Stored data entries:

● ● ●

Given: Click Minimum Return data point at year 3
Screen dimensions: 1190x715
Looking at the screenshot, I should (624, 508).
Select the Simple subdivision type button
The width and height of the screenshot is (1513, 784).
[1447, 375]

● ● ●

_EXERCISE_
Could you return every record above exactly as written?

_RESULT_
Given: Click Minimum Return data point at year 3
Screen dimensions: 1190x715
Looking at the screenshot, I should (624, 508).
Select the Simple subdivision type button
The width and height of the screenshot is (1513, 784).
[1447, 375]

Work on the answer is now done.